Sources told The Indian Express that Delhi wants Tokyo to accept the “Indo-US nuclear deal template”. As per that template, in case of a nuclear test, the two countries must hold consultations for a year and then decide on termination.
However, the Japanese side is not very comfortable with this template. And that discomfort stems from Japan being the only country in the world to have been the victim of a nuclear attack. Given that history, the Abe government will find it politically difficult to justify an Indo-US kind of template.
Besides, Japan Foreign Minister Fumio Kishida is a member of parliament from Hiroshima, the site of one of the two nuclear attacks on Japan. While he has publicly not spoken out against the deal, Kishida’s constituency and supporters have strong sensitivities attached to a nuclear agreement with a country that has not signed the Nuclear Non-Proliferation Treaty.
While officials were tightlipped on a breakthrough in the nuclear deal, they confirmed that apart from it, defence, infrastructure and trade will be high on the summit agenda on Monday.
The two sides are not close to any agreement on the buying of US-2 amphibious planes, but a defence cooperation agreement on maritime security is likely.
The joint working group on US-2 planes has met twice, and while the discussions are “progressing”, the deal is quite a distance away. In fact, the head of the joint working group, Amitabh Kant, is part of the delegation, to re-affirm India’s intention to buy these planes for relief and rescue operations.
Apart from the bilateral talks with Abe, Modi is scheduled to meet Japanese Cabinet ministers in separate one-on-one meetings, including Kishida, Deputy PM and Finance Minister Taro Aso, Minister for Economy, Trade and Industry Toshimitsu Motegi, Minister for Land, Infrastructure, Transport and Tourism Akihiro Ohta, and Defence Minister Itsunori Onodera.
On Sunday, on the second day the Kyoto leg of his trip, Modi visited two Buddhist temples — Toji and Kinkakuji — met Kyoto Mayor Daisaku Kadokawa and toured the Stem Cell Research Facility at Kyoto University.
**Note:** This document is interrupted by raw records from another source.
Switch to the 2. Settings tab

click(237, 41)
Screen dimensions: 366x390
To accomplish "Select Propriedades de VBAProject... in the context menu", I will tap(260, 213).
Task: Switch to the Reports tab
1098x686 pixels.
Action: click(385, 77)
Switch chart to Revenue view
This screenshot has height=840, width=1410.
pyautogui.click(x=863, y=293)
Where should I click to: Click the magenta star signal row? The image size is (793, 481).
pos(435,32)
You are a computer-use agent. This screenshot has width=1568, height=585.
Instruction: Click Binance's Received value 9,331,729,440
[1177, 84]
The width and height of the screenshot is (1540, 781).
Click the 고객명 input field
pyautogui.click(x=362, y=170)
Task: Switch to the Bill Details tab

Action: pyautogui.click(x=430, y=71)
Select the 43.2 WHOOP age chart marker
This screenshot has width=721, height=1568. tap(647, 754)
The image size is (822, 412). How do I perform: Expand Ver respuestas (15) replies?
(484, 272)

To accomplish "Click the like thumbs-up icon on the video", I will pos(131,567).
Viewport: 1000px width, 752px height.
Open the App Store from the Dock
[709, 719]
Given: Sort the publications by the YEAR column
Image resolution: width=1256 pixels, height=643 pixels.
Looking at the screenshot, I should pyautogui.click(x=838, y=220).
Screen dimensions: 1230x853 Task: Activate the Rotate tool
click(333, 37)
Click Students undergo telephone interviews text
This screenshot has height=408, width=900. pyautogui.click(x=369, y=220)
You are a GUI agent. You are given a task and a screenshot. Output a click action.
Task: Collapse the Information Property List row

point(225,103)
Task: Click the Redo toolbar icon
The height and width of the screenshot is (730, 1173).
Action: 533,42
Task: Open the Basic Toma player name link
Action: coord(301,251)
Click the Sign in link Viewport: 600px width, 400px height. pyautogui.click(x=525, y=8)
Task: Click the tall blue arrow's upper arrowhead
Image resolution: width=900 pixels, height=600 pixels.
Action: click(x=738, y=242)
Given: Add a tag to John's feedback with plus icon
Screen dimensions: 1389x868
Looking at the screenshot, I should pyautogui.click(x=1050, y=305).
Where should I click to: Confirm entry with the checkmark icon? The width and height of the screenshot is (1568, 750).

After prayers at the temples, Modi mingled with people and tourists. He thanked Abe for accompanying him to the Toji temple and spending time with him. The Japanese PM rarely greets a foreign leader outside the national capital.
Abe, for his part, told Modi that this was only the second time that he had visited Toji, the last being during his student days.
At Kinkakuji, Modi shook hands with tourists and pilgrims, pulled the ears of a child and posed for photographs with groups of people.
Lauding Japan’s deep historical ties with India, Abe tweeted, “Looking forward to seeing PM Modi again in Tokyo tomorrow.”